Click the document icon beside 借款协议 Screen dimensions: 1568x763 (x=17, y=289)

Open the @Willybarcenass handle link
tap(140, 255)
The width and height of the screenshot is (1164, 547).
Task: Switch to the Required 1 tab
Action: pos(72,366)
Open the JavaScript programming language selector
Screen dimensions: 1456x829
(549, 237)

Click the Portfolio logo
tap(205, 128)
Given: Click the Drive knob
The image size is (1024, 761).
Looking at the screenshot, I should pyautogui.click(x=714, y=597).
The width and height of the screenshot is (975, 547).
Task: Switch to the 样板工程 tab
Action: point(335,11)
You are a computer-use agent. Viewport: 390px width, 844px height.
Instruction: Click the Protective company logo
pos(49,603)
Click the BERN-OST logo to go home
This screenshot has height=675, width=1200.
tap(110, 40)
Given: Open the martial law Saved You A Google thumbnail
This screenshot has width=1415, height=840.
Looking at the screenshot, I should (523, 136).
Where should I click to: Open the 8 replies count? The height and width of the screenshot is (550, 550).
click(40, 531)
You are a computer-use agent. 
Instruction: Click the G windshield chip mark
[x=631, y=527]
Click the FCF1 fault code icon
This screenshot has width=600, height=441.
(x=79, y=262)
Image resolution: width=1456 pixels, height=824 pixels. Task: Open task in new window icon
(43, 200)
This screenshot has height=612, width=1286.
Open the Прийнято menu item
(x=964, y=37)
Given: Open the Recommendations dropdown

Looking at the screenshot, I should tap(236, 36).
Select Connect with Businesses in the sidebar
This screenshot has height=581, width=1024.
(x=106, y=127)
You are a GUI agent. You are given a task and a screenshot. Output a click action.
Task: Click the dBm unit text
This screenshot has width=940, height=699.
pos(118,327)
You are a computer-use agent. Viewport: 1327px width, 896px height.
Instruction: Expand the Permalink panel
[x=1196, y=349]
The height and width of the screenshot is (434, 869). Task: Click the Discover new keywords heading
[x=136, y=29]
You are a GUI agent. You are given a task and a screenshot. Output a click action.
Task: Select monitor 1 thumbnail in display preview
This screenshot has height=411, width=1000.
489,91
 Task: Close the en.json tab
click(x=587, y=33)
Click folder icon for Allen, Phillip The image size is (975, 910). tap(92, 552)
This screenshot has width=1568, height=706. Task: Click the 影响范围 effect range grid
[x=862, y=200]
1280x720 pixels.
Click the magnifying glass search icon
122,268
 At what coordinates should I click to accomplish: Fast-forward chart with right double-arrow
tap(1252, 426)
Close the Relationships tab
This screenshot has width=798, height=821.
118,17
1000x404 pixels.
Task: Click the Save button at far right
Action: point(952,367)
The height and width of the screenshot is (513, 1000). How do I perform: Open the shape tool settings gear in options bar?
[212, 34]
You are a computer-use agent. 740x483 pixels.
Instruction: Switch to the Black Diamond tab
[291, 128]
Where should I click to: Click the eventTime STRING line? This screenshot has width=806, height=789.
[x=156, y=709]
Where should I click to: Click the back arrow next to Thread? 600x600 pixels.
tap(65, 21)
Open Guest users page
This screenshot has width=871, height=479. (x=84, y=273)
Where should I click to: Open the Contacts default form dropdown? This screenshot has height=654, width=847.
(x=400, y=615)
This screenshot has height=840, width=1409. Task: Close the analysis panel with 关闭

◆ WORK INSTRUCTIONS ◆
Identify how many lines in the entries above include the string "thumbnail", then state that number alone.

◆ ANSWER BELOW ◆
2